La risposta è che non solo hanno senso dei libri di buona divulgazione come questo di Marco Albino Ferrari, ma le Alpi ne hanno più che mai bisogno, perché nonostante il loro bagaglio di esplorazioni e scoperte soffrono ancora di una malattia che a questo punto dovremmo considerare grave, se non inguaribile: il virus dello stereotipo. Credo che se i milioni di turisti che ogni anno assaltano le Alpi recepissero alcuni di quei problematici sguardi che il viaggio di Ferrari suggerisce, allora le montagne non sarebbero più merce di consumo. E ancor più, se certe occhiate colte di città (di cui il libro è indubbiamente ricco, con ampia prospettiva geografica e storica) si fondessero con altre occhiate di montagna, di chi la vive e la amministra, forse anche la politica delle Alpi farebbe breccia negli obiettivi dei nostri governanti, che agirebbero come su un bene fragile e prezioso.
Ferrari si muove non dalle valli ma dalle cime (Monviso, Gran Paradiso, Monte Bianco, Cervino, Monte Rosa, Eiger, Engadina, Dolomiti, Alpi Giulie), e dalle cime scende nelle valli per scorgere i segni del divenire storico e della trasformazione antropologica di montagne e montanari, tutti proiettati dalla scoperta romantica settecentesca e dall'idillio ottocentesco verso le contraddizioni della contemporaneità, dove mancano le parole per descrivere vecchie metafore o immaginarne di nuove.
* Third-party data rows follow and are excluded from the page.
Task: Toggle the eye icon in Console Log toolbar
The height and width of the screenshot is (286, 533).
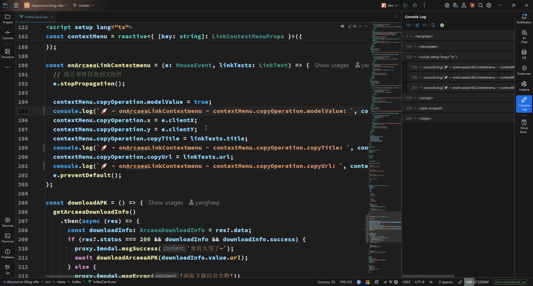Action: pos(409,25)
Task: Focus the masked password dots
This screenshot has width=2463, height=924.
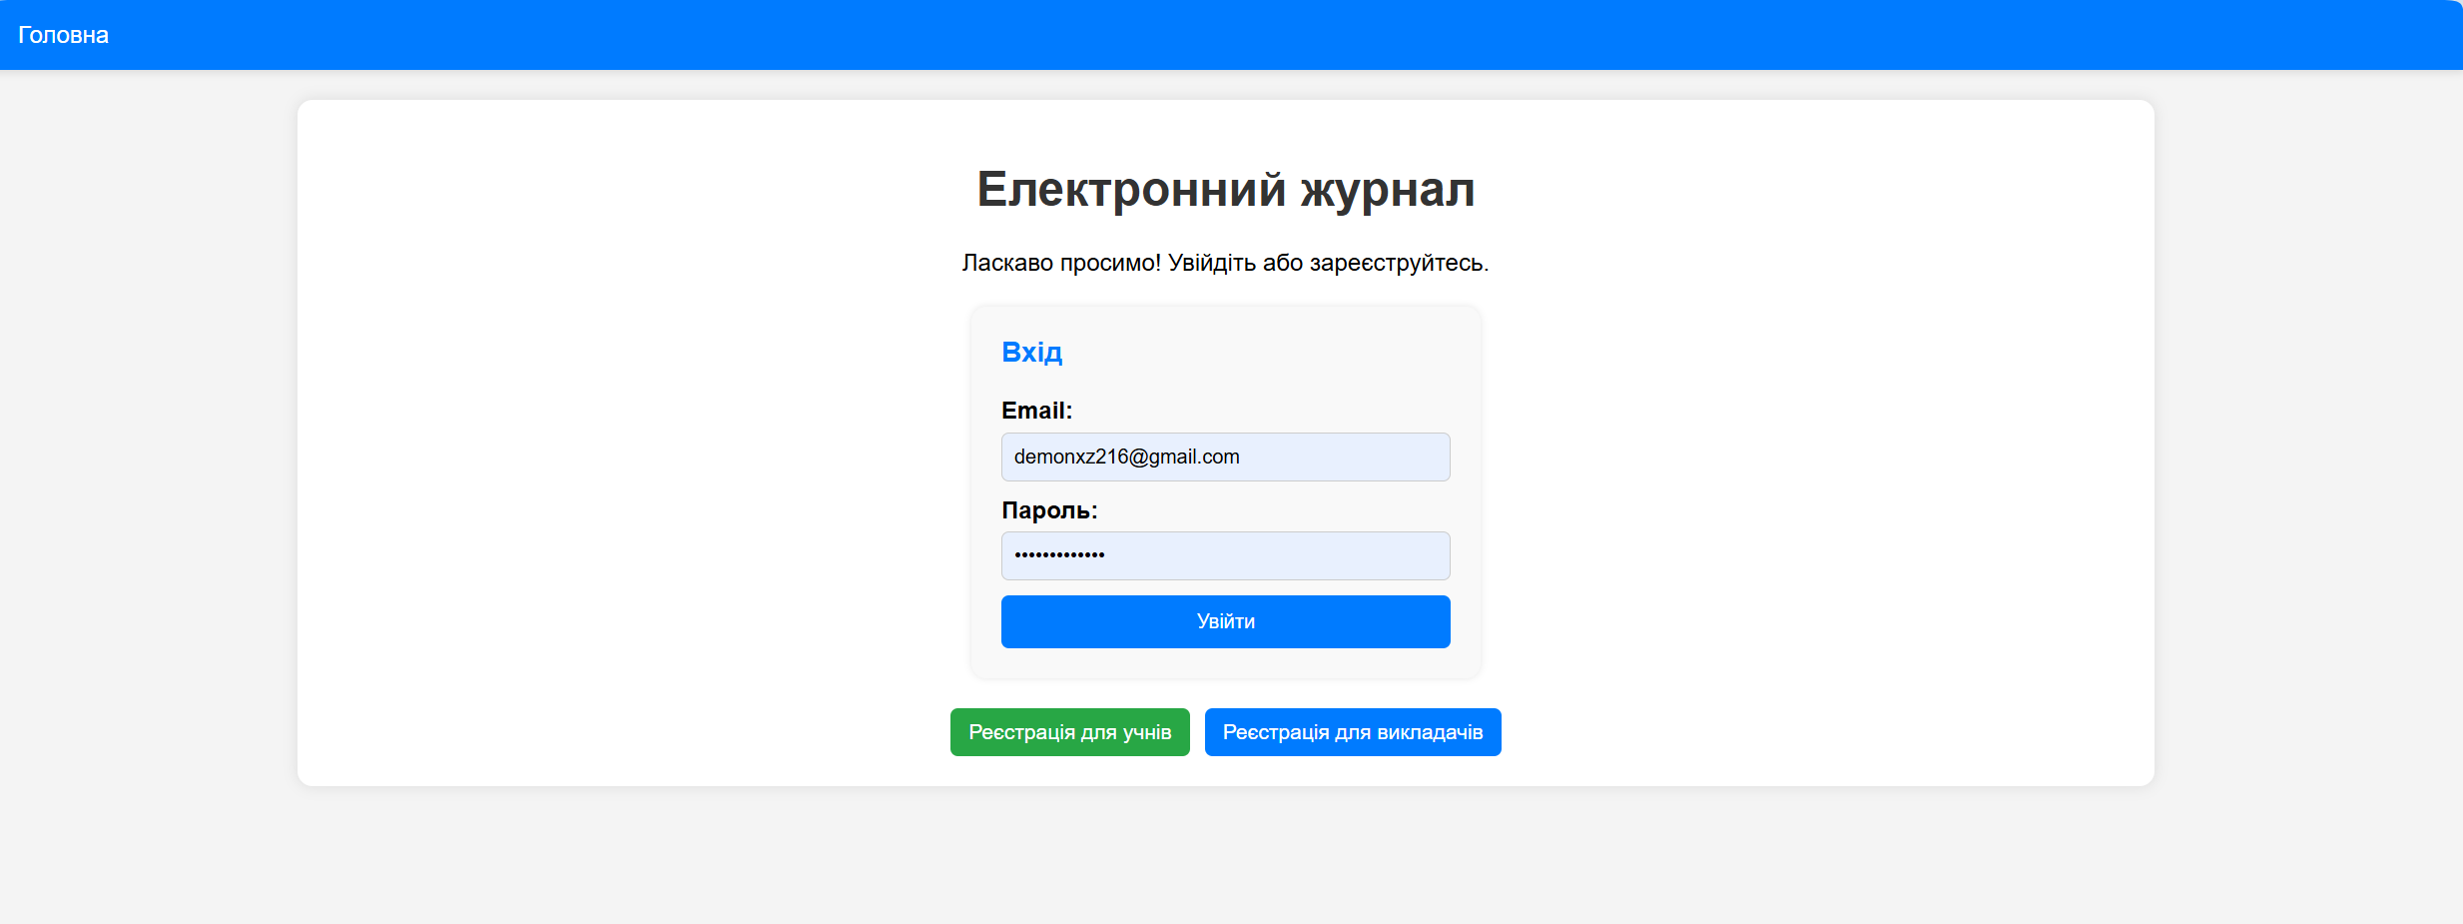Action: click(1061, 555)
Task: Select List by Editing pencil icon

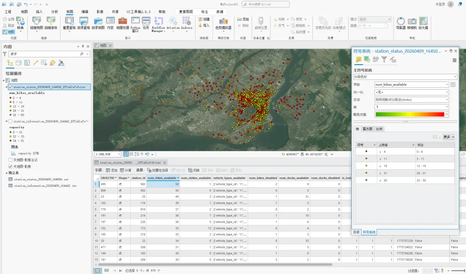Action: point(36,63)
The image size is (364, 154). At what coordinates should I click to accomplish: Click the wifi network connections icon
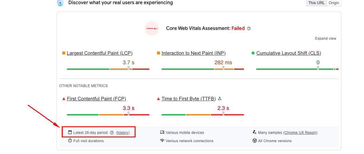coord(162,141)
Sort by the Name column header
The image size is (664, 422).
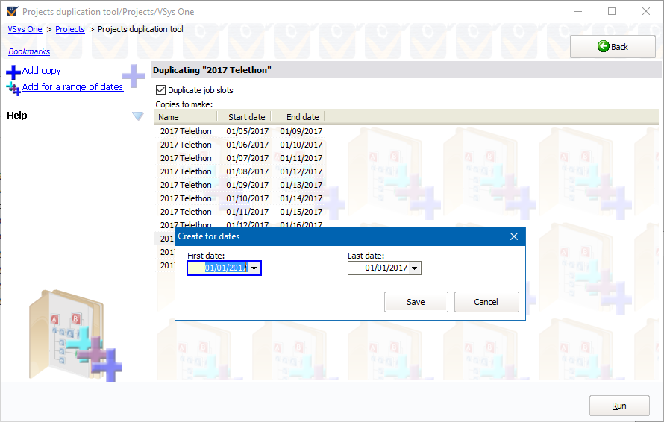click(185, 117)
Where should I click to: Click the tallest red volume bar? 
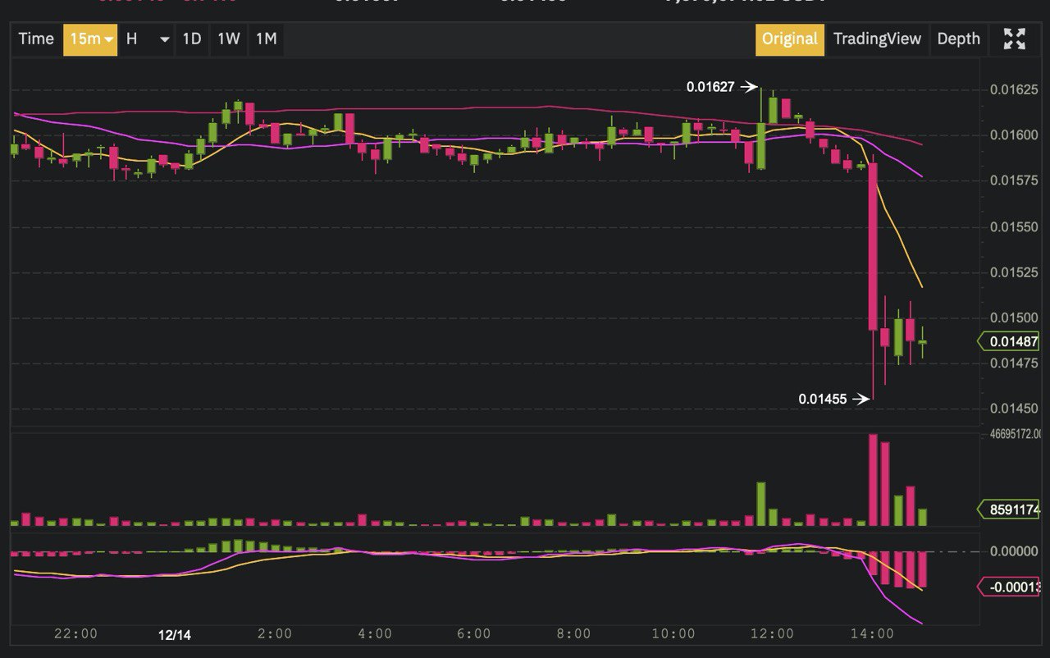pyautogui.click(x=873, y=480)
Per esempio il Cervino, passato da "montagna impossibile a icona per mille souvenir e raffigurazioni adottate da marchi di fabbrica: dai pastelli Caran d'Ache all'allusiva forma a spicchi triangolari del cioccolato Toblerone". Oppure il Monviso, che "più che appartenere alle Cozie potrebbe spiccare dall'Himalaya ed essere paragonato a montagne sacre come il Kailash, lo Shivling o il Nanda Devi (
) Un simbolo su cui è facile speculare". O ancora l'anacronistica spensieratezza dell'Engadina, "un mondo nobile e antiquato, felice, elegante nella sua solare decadenza". Uno dei principali pregi del "viaggio" di Ferrari è quello di non fermarsi all'erudita elencazione degli avvenimenti e dei significati che, nel tempo, sono transitati e sbiaditi sulle montagne, ma di mettere il dito nella contemporaneità, affrontando anche questioni spinose e niente affatto idilliache, quasi negazioni di quei paesaggi immortali che la propaganda alpina ha costruito e rinnovato nei secoli.
Se le Alpi sono ancora imprigionate dagli stereotipi del bel tempo andato, vittime di insulse negazioni dei mutamenti economici e culturali che le vedono al centro del continente più industrializzato, è esattamente dai paesaggi falsamente vergini che dobbiamo guardarci: per capire il passato e ripensare il futuro.